Do you remember learning penmanship in elementary school and being made to write out the alphabet over and over? I do. I didn’t find the process to be tedious at all. Take your time, examine each element, go slowly… and you end up with a beautiful rendition of mankind’s most meaningful symbol set.
If color is the artist’s alphabet, then I am in elementary school again. The first assignment in Color Theory was to make a 12-hue basic color wheel from the 3 primaries, red, blue, and yellow.
There were many possible pitfalls, but the teacher was good about advertising them to us in advance. How much water to mix with the acrylic (the ideal consistency is best described as “buttery”) and equal color equivalents between primaries (the secondaries) and between secondaries (the tertiaries) – simply put, the eye should be able to move smoothly around the circle, pulled with equal strength from hue to hue.
An additional aspect of this assignment was design. The tiles did not have to be squares, the teacher said, but accurate color was more important to the grade than creativity.

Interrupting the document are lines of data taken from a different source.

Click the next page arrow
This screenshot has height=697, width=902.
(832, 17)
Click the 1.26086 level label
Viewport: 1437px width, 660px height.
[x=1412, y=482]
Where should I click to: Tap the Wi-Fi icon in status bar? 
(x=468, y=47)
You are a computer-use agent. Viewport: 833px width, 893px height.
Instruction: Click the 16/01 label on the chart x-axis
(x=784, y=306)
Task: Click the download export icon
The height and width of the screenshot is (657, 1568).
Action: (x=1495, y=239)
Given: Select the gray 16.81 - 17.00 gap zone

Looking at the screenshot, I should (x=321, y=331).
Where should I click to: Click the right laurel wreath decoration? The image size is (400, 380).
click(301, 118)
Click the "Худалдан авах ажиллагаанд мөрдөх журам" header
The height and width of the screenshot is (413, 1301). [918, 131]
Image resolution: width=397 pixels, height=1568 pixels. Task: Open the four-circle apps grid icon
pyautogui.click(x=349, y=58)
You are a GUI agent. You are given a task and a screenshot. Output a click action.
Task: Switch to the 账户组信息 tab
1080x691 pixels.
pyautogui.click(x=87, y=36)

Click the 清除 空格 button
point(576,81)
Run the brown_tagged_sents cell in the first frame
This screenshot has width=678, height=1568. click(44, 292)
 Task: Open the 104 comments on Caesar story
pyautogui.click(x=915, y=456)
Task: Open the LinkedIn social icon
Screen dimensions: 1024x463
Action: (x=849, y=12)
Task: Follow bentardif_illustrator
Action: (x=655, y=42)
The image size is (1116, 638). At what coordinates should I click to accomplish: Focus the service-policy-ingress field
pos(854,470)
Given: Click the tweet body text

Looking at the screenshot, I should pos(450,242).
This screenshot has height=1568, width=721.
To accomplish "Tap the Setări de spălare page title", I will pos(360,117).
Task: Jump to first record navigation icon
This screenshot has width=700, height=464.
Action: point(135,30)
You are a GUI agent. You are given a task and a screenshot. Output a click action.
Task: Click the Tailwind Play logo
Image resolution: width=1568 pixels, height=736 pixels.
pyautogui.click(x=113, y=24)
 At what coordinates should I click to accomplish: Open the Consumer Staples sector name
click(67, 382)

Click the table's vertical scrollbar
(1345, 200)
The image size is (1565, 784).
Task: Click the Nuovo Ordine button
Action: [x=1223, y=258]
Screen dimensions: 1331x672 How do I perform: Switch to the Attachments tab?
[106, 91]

In other words, be careful about overachieving.
My mind’s default setting is “overachieve,” and it serves me quite well most of the time. I felt deflated by this teacher’s comment, though. Was there really any reason to go the extra mile on this? It’s just a color wheel – a fundamental, formulaic exercise.
In Fundamentals of Design the next day, we talked about taking control of our education. It goes like this: the teacher assigns 1, 2, 3. You fulfill those requirements, and you bring the 4, 5, 6.
Color Wheel: 1, 2, 3, 4, 5, 6. I was inspired again.